# SOURCE TEXT:
========================
Peter Cihon, Taha Yasseri, Scott Hale, and Helen Margetts, University of Oxford
The Internet provides the means to radically alter citizen participation in government. One such means is popular in a number of democracies, including the United Kingdom and United States, where governments have established websites for citizens to petition their representatives online. Petitions are not new, but these platforms—together with social media—offer a means of circulating and tallying signatures like never before. This paper analyzes, for the first time, the relationship between sharing activity on social media and petition signature outcomes. This analysis uses some 1 million tweets over a 20 month time span that shared more than 11 thousand petitions on the UK petition website.
Quantitative analysis of online petition campaigns is a recent focus in the literature. Twitter and other social media platforms offer researchers ‘trace data’ of individuals’ interactions, permitting large-scale analysis after the fact for the first time. Researchers have widely studied these trace data in varied contexts across the world. Indeed, much research has focused on collective action on social media surrounding political events (See, e.g., Cihon and Yasseri forthcoming; Margetts, et al. 2016). Among social media, Twitter is particularly well situated for the study of collective action and political engagement. The Twitter platform facilitates the spread of particular messages through re-tweets, which can cascade through many individual users’ networks (See, e.g., Gonzalez-Bailon 2011). Use of hashtags links conversations across networks, and popular hashtags are further publicized by the platform itself. Moreover, Twitter provides researchers with data on public tweets through its API. This work makes use of that data in conjunction with UK Petition website outcomes.
The UK government established the No. 10 Downing Street petitions website in 2006, and garnered some eight million signatures from five million unique email addresses between its founding and 2010. In 2010, the No. 10 Downing Street website was replaced by the current UK Government and Parliament Petitions website. In 2011, U.S. President Obama launched We the People, a petition platform on the White House website. Structure and procedure for petition websites vary, though the broad concept is as follows. Individuals may create a petition on a particular topic of concern and then make the petition viewable for others to sign. If the petition garners sufficient signatures, then it will receive a government response. In the case the current UK website, only British citizens or residents can write and sign petitions, and petitions with 10,000 signatures will receive a government response and those with 100,000 or more signatures will be considered for debate in Parliament.
========================
# EXERCISE AIM:
Continue the paper on Twitter sharing and UK online petition signatures from the point where it stops.

# SOURCE MATERIAL:
========================
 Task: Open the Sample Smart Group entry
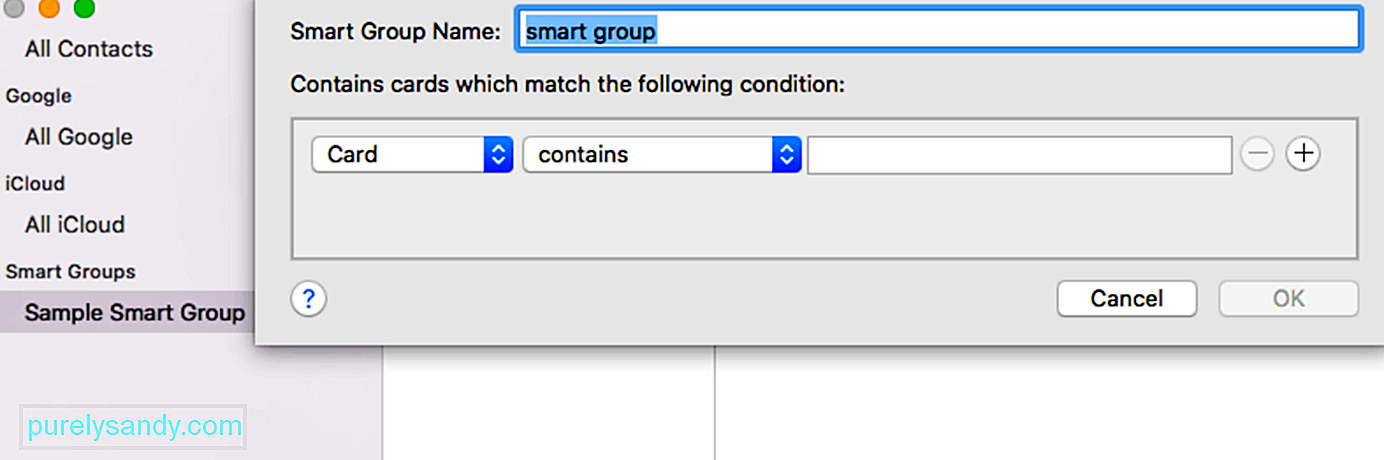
========================
# OUTPUT FOR THIS EXERCISE:
Since their launch, government e-petition platforms have been the subject of research. Dumas, et al (2015) examine a small sample of petitions’ signature communities on the We the People website. Hagen, et al (2015) use language processing on the content of We the People petitions to produce topic communities. Hale, et al (2013) analyze signature growth of over 8,000 petitions submitted to the UK website over a two year period. Only 6% of petitions received enough signatures to cross the response threshold, and of those, 43% crossed the threshold on the same day they were posted. The importance of early signatures brings into question the methods of publicizing petitions. As of yet, no research has addressed the crucial relationship between social media and petition signatures; we seek to address the gap in the literature with this paper.
This work is informed by a preliminary analysis conducted on three months of Twitter activity and petition signatures. This analysis followed the performance of 860 UK e-petitions from April 1 to June 1, 2013. During that time, 36,621 users tweeted 83,099 posts that linked to the subject petitions. Regression analysis indicates that number of tweets was positively associated with petition growth, but an even greater predictor of growth was unique users who authored tweets: a 10 percent increase in unique users tweeting about a particular petition was associated with a 14.52 percent increase in signatures, holding number of tweets constant. Yet this regression model does not account for over 40% of variance in the data.
These observations raise the significance of particular sharing activity on Twitter. Using Twitter data, we create two network projections: (1) individual users are linked if both tweeted the same petition and (2) petitions are linked if the same user had tweeted both. Analysis of these networks yield interest communities of users and petitions. Users passionate about animal rights issues and soccer were two particularly tightly knit communities. This analysis too raised the importance of brokers in spanning interest communities; central brokers were mainly individuals, not organizations or Twitter ‘bots’. Brokers were not simply those users who tweeted the most, raising the importance of tweet content. Communities among petitions revealed similarities in theme, with the largest community addressing general governance issues, the second largest addressing animal rights, the third about fiscal issues, and a fourth about the reburial of King Richard III. Petitions that saw the highest growth in signatures tended to be centrally located in the second network projection, indicating that successful petitions are those that enjoy widespread appeal across different issue groups. The centrality of petitions was not a simple function of tweet count, again raising the importance of network sharing activity over simple frequency.
This preliminary analysis informs our current study. New data was collected that spans approximately 20 months, from July 2013 to March 2015. During that time, over 1 million tweets linked to 11,706 petitions. Each tweet is associated with considerable information about the post and its posting user. Tweet content, time posted, whether the tweet was a reply (and to whom), as well as the favorite and retweet count are available in the data. This offers rich insight into the content of the tweet as well as its reception within the user’s network. Posting user information includes all profile information, including images and bio, total number of tweets, number of followers, number of users the account is in turn following, whether or not the account is verified and the date the account was initially created. This information offers deep insight into the beliefs of the person as well as their network. Our analysis will seek, first, to reproduce results found in the preliminary study, second, to quantify the significance of those results against a random network, and, third, to interrogate the results with further data on qualities of individual users and petitions that lead to high signature growth.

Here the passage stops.